To help you understand streams, let's consider an example. Suppose you want to get some water from a tap. You can choose one of two approaches:
- Place a bucket below the tap and turn on the water.
- Attach a hose or affix a pipe to the tap and turn on the water.
Which method is better?
- Using a bucket, you get all the water you want, but you have to wait for the water to finish pouring into the bucket before you can use it.
- Using a hose or pipe, you get water immediately, and it continues to pour out the end of the hose or pipe until you turn off the tap. This approach lets you get on with your work immediately.
Streams in Node.js allow developers to use data as soon as it's ready. There's no need to wait until data has been fully buffered before using it.

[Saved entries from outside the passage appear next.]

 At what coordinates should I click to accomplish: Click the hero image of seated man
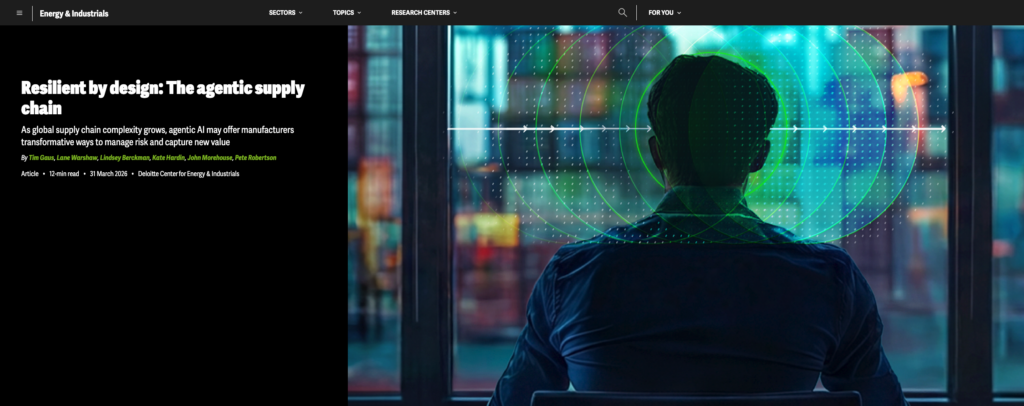tap(686, 215)
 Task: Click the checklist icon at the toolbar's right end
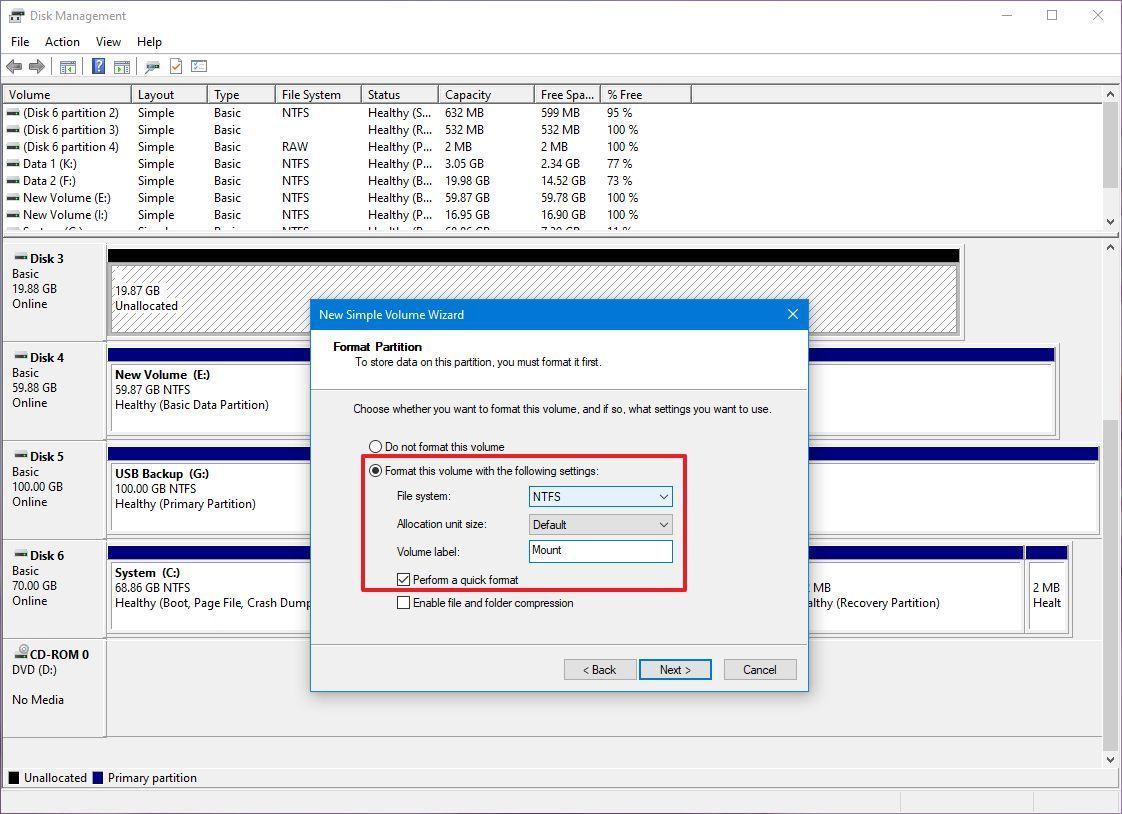point(198,66)
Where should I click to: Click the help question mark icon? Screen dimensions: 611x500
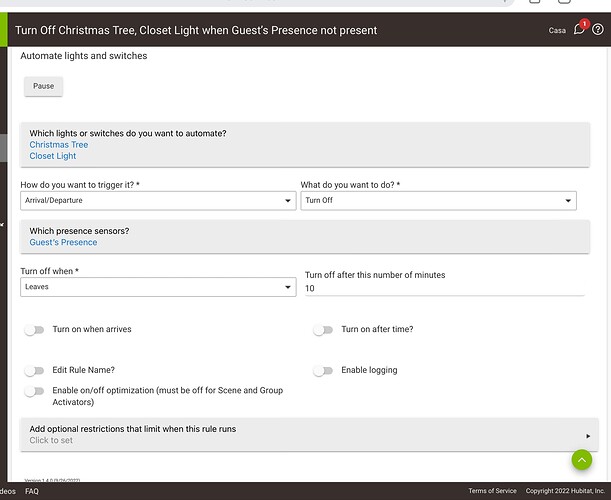pos(598,30)
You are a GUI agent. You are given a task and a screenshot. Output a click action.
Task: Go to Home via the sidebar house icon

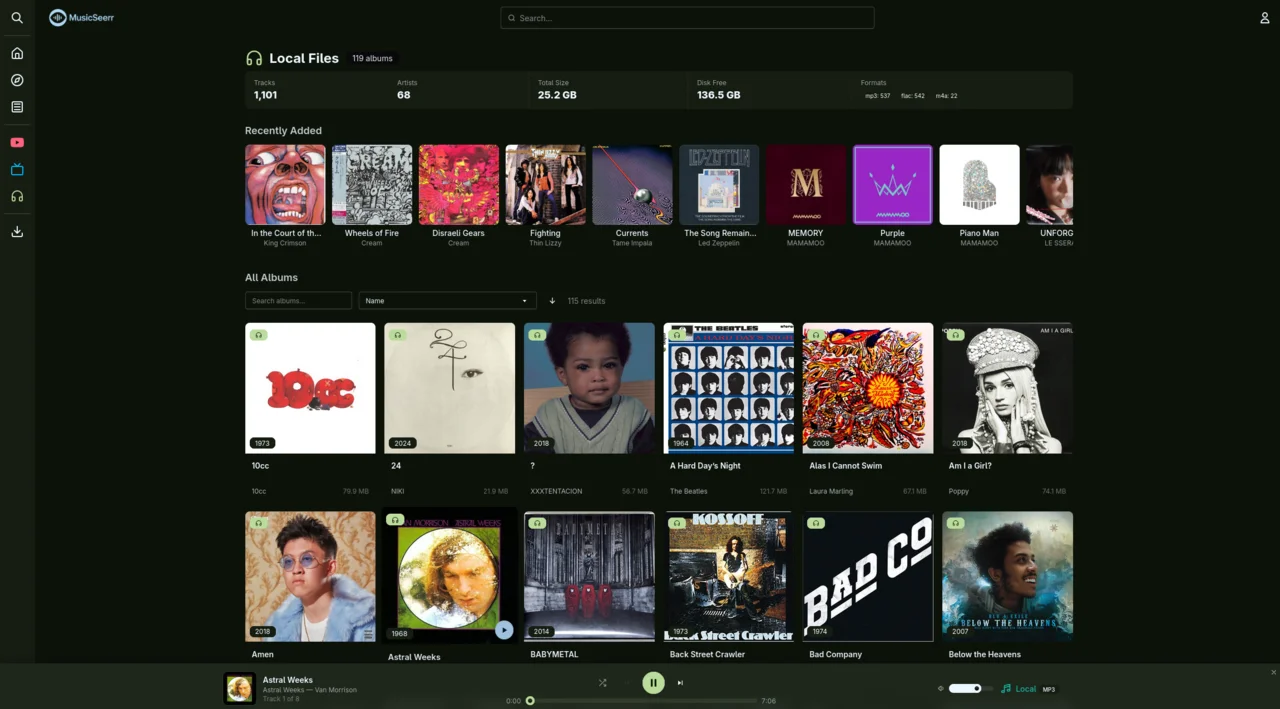click(16, 53)
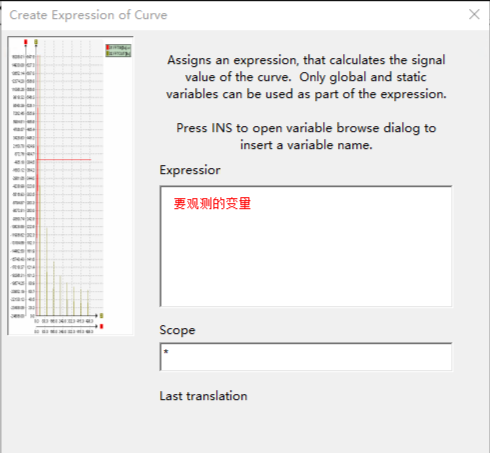490x453 pixels.
Task: Click the chart legend box
Action: (x=118, y=50)
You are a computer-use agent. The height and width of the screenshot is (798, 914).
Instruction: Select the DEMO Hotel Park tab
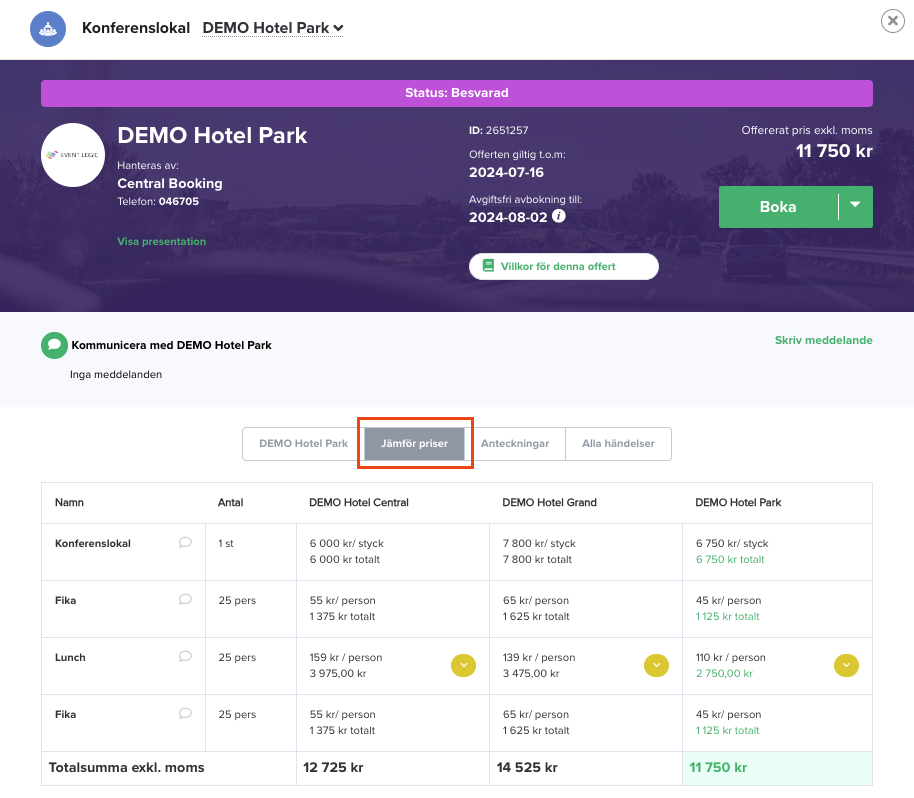pyautogui.click(x=303, y=444)
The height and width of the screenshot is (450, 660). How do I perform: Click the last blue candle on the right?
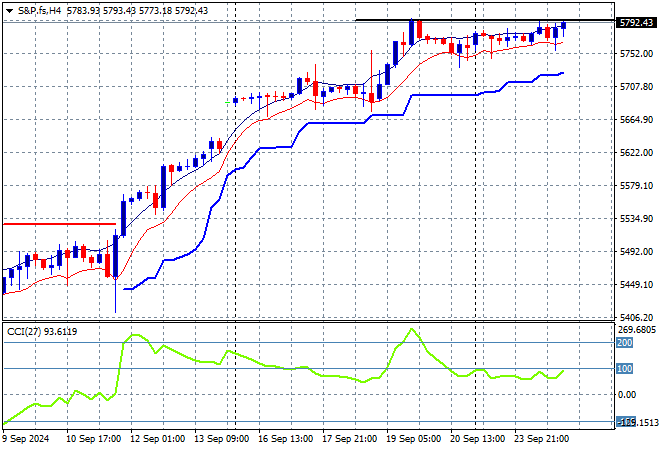563,28
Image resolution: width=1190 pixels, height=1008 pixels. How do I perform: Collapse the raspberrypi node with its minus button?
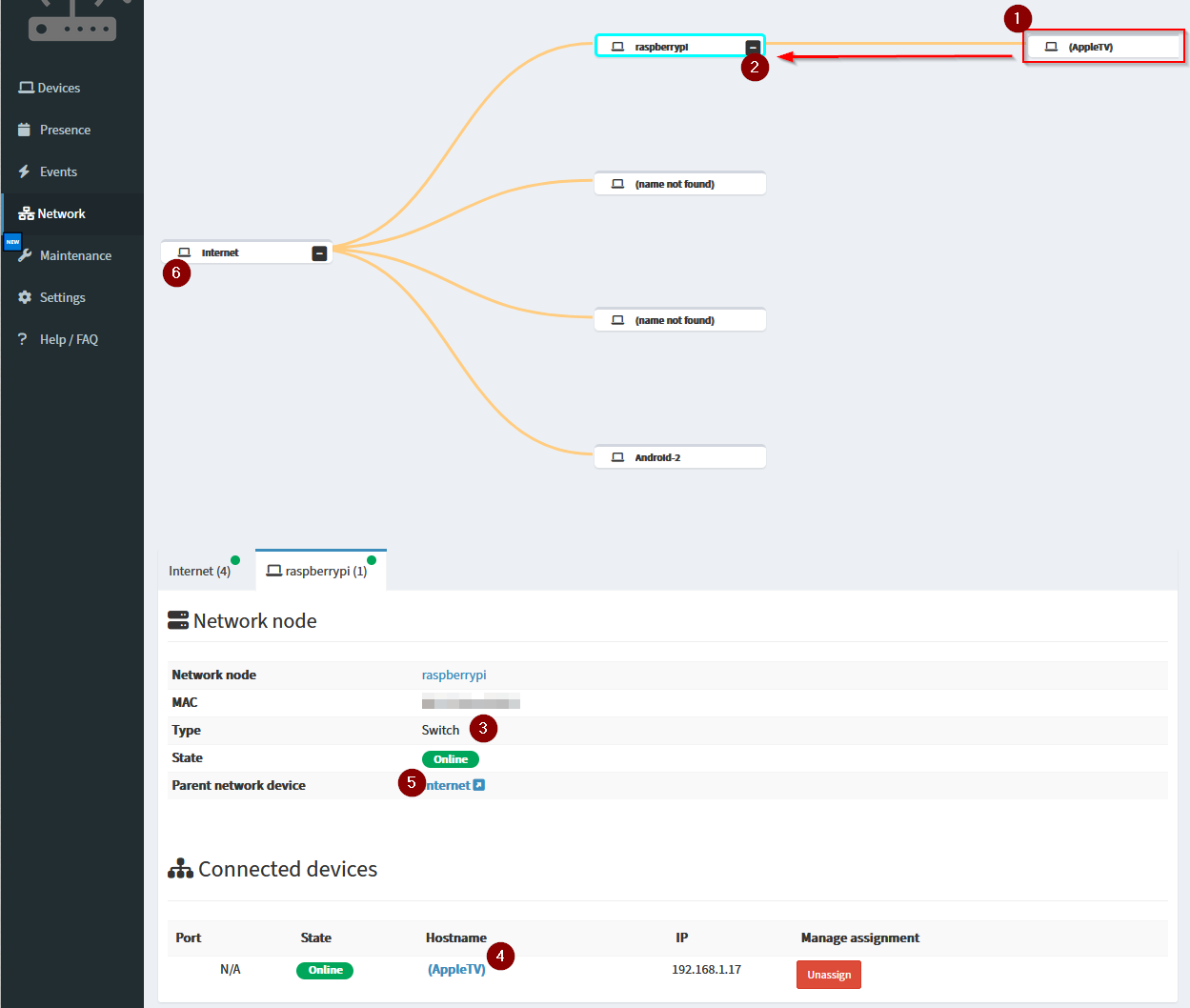click(752, 45)
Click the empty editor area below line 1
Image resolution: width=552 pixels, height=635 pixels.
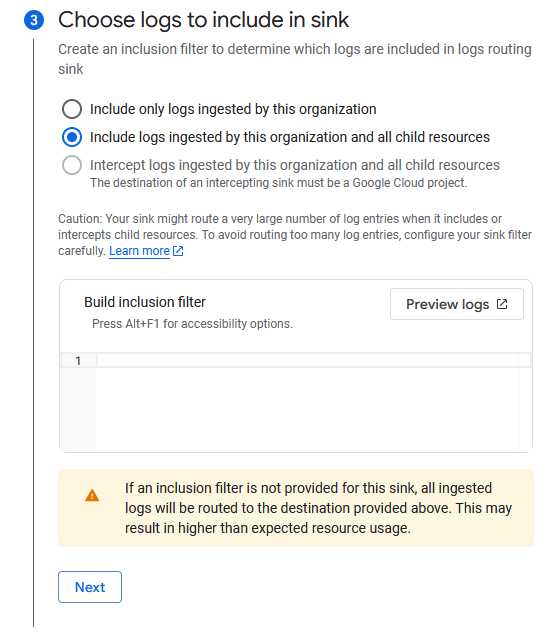pos(308,409)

You may not have realized it, but streams are everywhere in Node.js. Here's an example of fetching the Google home page:
var http = require('http'); var options = { host: 'http://www.google.com' }; http.get(options, function(res){ var data = ''; res.on('data', function (chunk){ data += chunk; }); res.on('end',function(){ console.log(data); }) });
This short script creates an HTTP client to fetch the Google home page. Notice that whenever data is received the program fires a data event, meaning that the data can be used immediately. In this example, the chunks of data are concatenated into a variable so that the data can be used once all the data has been received—but you can start to parse chunks of data the moment that they're received, without needing to buffer the entire response. Streams also offer the same capability for sending data, so you can send and receive chunks of data very quickly.
Node.js as Network Glue
So what can you do with Node.js? In callbacks and streams, we've seen two pieces of Node.js architecture that support connecting networks and help move data around quickly without expensive hardware. If you need to move data around the Web (or any other network) and deal with high volumes of requests, chances are that Node.js will be a great fit for you. Some examples of good use cases:
- Proxy servers
- JSON APIs
- URL shorteners
- Services that mash up third-party APIs
- Browser-based games
Because JavaScript is at the center of Node.js, it's trivial to expose data to the browser and to create applications that also send data back to the browser. This leads to the possibility of creating highly scalable browser-based games and applications that can send data bidirectionally using JavaScript. To achieve this goal on the browser historically, you would most likely need to use a language that supports threading, and you'd need to deal with locking issues. Node.js dramatically reduces the amount of code that you need to write for this problem space.
Summary
There has never been a better time to be a JavaScript developer. The browser is emerging as the primary delivery point for software, and Node.js gives you a first-class platform for programming servers to power those applications. If you still think JavaScript is a "toy" language, it's time to think again.